Negli ultimi anni Novanta si sono verificate novità grandi e inattese riguardo a quello che era il partito di riferimento dei cattolici italiani dalla fine della seconda guerra mondiale, la Democrazia Cristiana. Questo partito, che aveva costituito per quasi quarant’anni l’architrave della politica italiana, ha subìto un improvviso tracollo, cessando rapidamente di esistere, senza che sorgesse qualche nuova formazione politica in grado di surrogarlo come riferimento dei cattolici italiani. Naro si interrogava su questo fenomeno, individuandone i vari aspetti, i rischi e le potenzialità, a livello sia nazionale sia locale. Una prima annotazione ch’egli faceva era che, come sottolineato dallo storico Gabriele De Rosa, la crisi della Democrazia Cristiana ha anche una radice nella diminuzione dell’influsso formativo esercitato dalla Chiesa in Italia: ciò non toglie, chiaramente, che le cause principali della crisi, che coinvolse non solo la DC ma pure tutti i partiti dell’area di governo, risalissero a ragioni politiche ed etiche interne al mondo politico, e anche al rapporto tra politica e magistratura. Già nel 1993 Naro comprendeva, inoltre, che si andava delineando la fine delle precedenti forme storiche dell’impegno politico dei cattolici in Italia e si creava lo spazio effettivo per una loro pluralità partitica, sulla base di una più piena valorizzazione del compito dei laici nella sfera civile: con l’importante conseguenza di evitare - meglio che nel passato - il coinvolgimento della gerarchia ecclesiastica nelle posizioni e scelte politiche dei cattolici. Da qui l’attenzione di Naro, sottolineata dal Card. Ruini, nei confronti di quelle formazioni politiche che nacquero in quel contesto e che sono poi rapidamente scomparse.

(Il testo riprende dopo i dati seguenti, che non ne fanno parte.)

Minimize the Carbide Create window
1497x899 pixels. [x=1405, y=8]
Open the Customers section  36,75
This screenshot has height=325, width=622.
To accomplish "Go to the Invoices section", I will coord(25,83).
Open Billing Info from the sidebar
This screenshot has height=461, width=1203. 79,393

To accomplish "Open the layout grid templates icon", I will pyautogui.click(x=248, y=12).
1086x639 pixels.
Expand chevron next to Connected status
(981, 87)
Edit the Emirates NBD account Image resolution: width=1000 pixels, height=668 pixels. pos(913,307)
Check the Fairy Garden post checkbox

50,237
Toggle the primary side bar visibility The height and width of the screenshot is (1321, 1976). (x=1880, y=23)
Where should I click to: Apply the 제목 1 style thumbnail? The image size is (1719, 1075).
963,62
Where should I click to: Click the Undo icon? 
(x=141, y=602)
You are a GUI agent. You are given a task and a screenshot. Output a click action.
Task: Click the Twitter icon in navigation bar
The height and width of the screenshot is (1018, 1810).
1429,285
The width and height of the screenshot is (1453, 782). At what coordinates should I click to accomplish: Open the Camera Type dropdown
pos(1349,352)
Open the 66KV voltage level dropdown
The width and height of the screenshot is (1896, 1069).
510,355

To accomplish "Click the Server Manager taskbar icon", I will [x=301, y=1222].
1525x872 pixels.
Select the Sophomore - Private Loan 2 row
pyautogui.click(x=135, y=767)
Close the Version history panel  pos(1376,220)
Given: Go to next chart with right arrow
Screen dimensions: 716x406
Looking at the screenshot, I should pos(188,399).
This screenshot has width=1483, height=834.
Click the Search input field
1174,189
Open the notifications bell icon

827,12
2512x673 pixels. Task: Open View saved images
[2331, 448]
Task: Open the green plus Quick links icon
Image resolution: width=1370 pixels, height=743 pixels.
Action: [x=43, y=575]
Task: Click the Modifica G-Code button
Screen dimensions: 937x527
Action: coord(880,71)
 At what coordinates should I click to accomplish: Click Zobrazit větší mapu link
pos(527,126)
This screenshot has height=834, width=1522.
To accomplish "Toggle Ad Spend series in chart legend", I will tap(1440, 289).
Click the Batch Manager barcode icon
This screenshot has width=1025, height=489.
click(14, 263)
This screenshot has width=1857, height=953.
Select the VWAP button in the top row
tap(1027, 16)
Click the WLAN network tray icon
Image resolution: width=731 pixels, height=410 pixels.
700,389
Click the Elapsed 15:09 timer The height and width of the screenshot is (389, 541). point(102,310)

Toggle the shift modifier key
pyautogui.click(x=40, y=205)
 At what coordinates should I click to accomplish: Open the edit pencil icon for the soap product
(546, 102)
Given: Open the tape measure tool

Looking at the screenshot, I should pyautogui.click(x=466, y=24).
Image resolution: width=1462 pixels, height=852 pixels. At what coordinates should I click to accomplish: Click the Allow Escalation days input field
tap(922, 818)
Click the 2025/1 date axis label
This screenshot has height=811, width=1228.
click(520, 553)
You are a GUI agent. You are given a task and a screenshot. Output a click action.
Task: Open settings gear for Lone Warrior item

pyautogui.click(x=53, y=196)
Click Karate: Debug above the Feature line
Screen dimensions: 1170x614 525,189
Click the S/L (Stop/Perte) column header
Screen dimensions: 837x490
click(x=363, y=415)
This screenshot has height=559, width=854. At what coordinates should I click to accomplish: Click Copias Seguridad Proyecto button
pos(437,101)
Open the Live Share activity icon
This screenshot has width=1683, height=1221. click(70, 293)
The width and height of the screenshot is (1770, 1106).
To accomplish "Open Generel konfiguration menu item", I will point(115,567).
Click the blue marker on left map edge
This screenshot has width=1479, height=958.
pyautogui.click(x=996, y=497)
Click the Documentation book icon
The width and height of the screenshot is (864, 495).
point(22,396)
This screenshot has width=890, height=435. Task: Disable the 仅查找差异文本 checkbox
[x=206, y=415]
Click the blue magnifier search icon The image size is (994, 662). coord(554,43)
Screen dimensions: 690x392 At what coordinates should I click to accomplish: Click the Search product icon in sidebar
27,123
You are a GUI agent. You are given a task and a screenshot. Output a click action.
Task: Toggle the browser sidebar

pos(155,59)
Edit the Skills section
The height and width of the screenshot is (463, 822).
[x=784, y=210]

Tra di esse, per esempio, la Rete, che ha avuto origine in Sicilia ad opera di Leoluca Orlando e del gesuita Ennio Pintacuda. Sebbene nata all’interno dell’area cattolica, la Rete non concepiva se stessa come una forza politica di ispirazione cristiana, nella linea inaugurata proprio in Sicilia da don Luigi Sturzo con il Partito Popolare: riteneva infatti finito il tempo nel quale i cattolici potevano operare nella società con propri progetti e strumenti politici. Il compito che la Rete si proponeva era invece quello di animare dall’interno l’intera sinistra, trasformandola nel polo progressista della nuova democrazia italiana. Naro, però, collegava questo disegno alla “profezia” di Antonio Gramsci sul suicidio politico del cattolicesimo democratico.
In quegli anni il Card. Ruini, come lui stesso ha ricordato, era presidente della Cei e si trovava a rappresentare le posizioni della Chiesa italiana alla fine del periodo dell’unità politica dei cattolici e poi negli anni della transizione, che possiamo considerare conclusa, almeno a livello concettuale, con il Convegno di Palermo del novembre 1995 e con il discorso famoso che vi tenne Giovanni Paolo II. In quel periodo all’unità partitica e organizzativa si sostituiva una forma di unità, o forse meglio di convergenza, nuova rispetto a prima, che consisteva nel comune impegno per alcuni contenuti ritenuti irrinunciabili per i cattolici, alla luce dell’insegnamento sociale della Chiesa e, si può aggiungere, di una corretta concezione dell’uomo. Naro, nel 1993, vedendo alcuni parlamentari democristiani siciliani che, rimanendo tali, avevano dato la propria adesione al Partito Radicale, sottolineava come i radicali rappresentassero, nella storia italiana degli ultimi decenni, “una cultura per tanti versi alternativa a quella dei cattolici”: anticipava così la necessità che i cattolici mantenessero una sostanziale unità almeno sul piano culturale. A distanza di vent’anni - ha concluso il Card. Ruini - si deve certamente constatare come la linea indicata al Convegno di Palermo si sia rivelata di difficile realizzazione. Sembra però che, rinunciando anche all’unità su alcuni contenuti, i cattolici si condannino all’irrilevanza, come purtroppo oggi in Italia spesso avviene.